Brain inflammation can cause many types of neurodegenerative disorders including Alzheimer’s, ALS and Parkinson’s, as well as anxiety, depression, lethargy, and reduced cognitive functioning.
So what do you need to get rid of? Firstly, toss refined and processed carbohydrates. Next, wheat and gluten, concentrated and synthetic sweeteners, commercial cooking oils, juices, and soft drinks need to go.
Now that you’ve eliminated or decreased your consumption of these foods it’s time to discuss what you should be eating instead.
The first two weeks of the Genius Plan are all about stocking up on nutritious foods specifically for your brain.
That includes omega-3-rich oils and ketone generating fats, and also grass-fed and free-range beef. Add a lot of raw nuts and seeds, vegetables, non-starchy root vegetables, low-sugar fruits, dark chocolate and fermented, organic soy to the mix.
You don’t have to stop eating carbohydrates completely, but you should aim to have no more than about 20 to 40 grams a day. And when you do eat them, go for fibrous vegetables like asparagus and broccoli, as well as low-fructose fruits like berries.
By day 14, the author guarantees you’ll feel sharper, have higher stamina, better digestion, deeper sleep and overall feel much happier.
During the next stage of the plan, you’ll continue consuming brain-nutritious foods while also re-introducing specific carbohydrates.
Keep your pantry full of dark, leafy greens, carrots, avocados, coconut, eggs, mushrooms, flax and chia seeds.
While you’re ingesting those, increase your carb intake to between 50 and 70 grams a day. If you want to maintain your weight and aren’t performing more than a light daily workout, you can stay at this level.
But if you’re producing more physical activity, focus on eating the appropriate carbs. That means ripe bananas, sweet potatoes, and white and brown rice.
Consuming these foods after high-intensity workout sessions will minimize your fat storage and help your muscles recover.
And there you have it: an ultra-low-carb diet with an ultra-high return. It's a simple plan to follow if you want to keep your brain firing on all cylinders!
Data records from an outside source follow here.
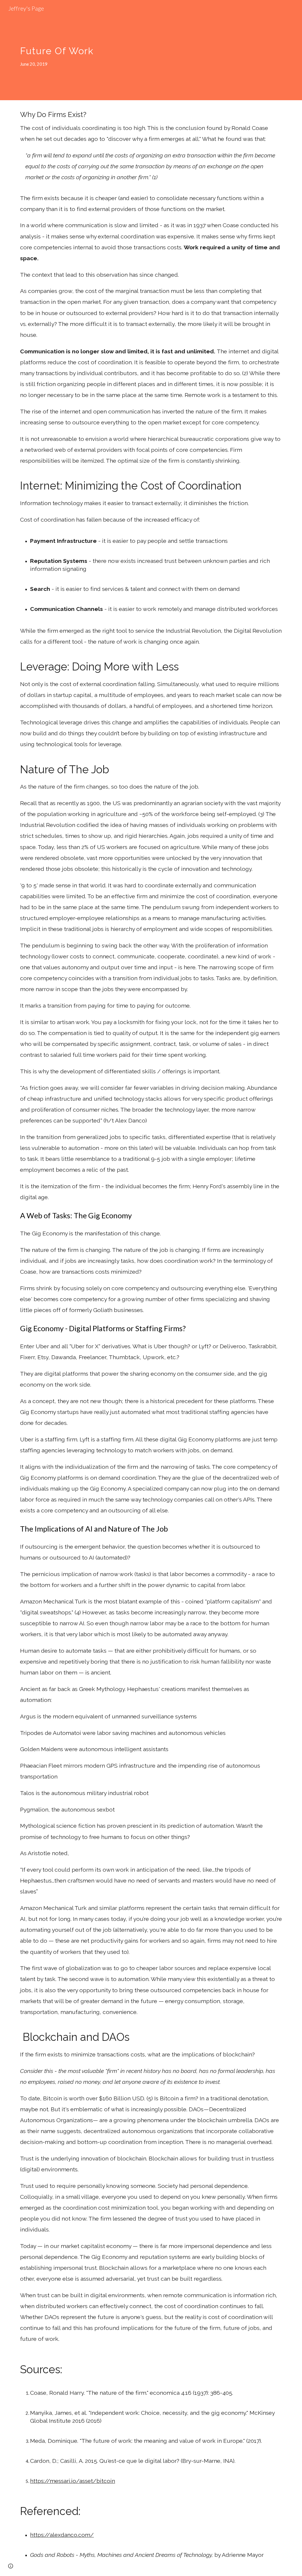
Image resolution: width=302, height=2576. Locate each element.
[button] (10, 2566)
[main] (128, 50)
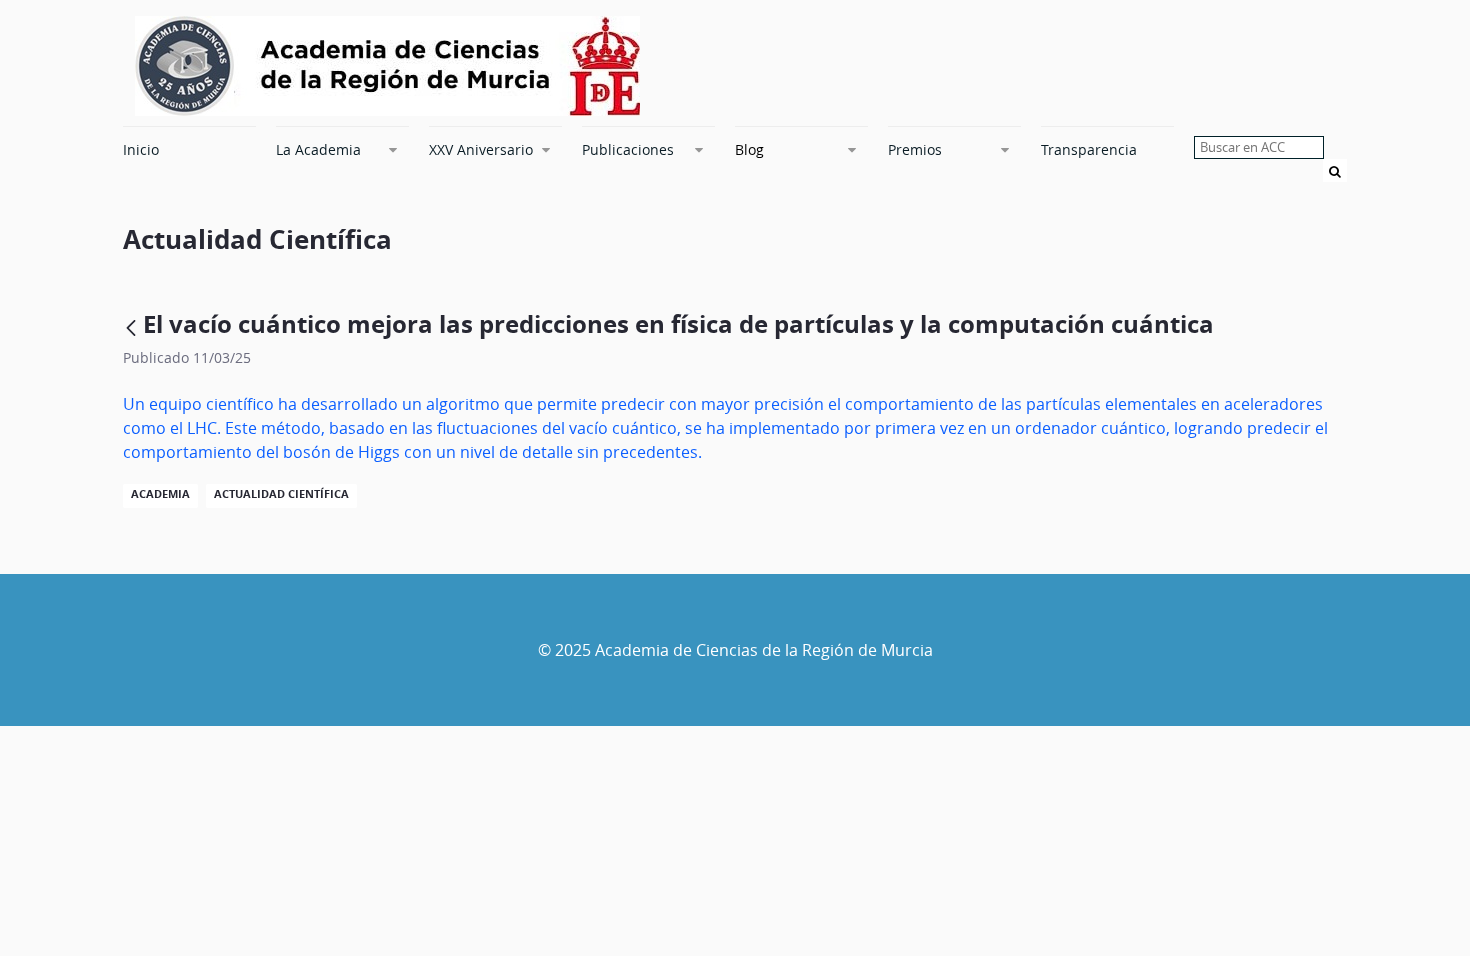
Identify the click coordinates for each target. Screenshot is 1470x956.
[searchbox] (1259, 147)
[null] (133, 327)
In Review: Genius Foods Book Summary
The key message in this book summary:
What you eat has a major impact on your brain’s health. Choose the right diet now, and you'll be protecting yourself from severe neurological diseases like dementia and Alzheimer’s. Eating well doesn’t just secure long-term health – it’ll also make you sharper, more balanced and happier!
Actionable advice:
If you can’t resist an urge to have something sweet, choose dark chocolate.
Sugar impairs the cognitive functioning and health of your brain. Unfortunately, it’s something we’re almost hardwired to crave. But there's a healthier alternative – dark chocolate. More specifically, fairtrade, organic dark chocolate with a cocoa content of at least 70 percent. Not only is it delicious, but also something of a miracle product. It increases the circulation to your brain, promotes reverse cognitive aging and conquers those sugar cravings!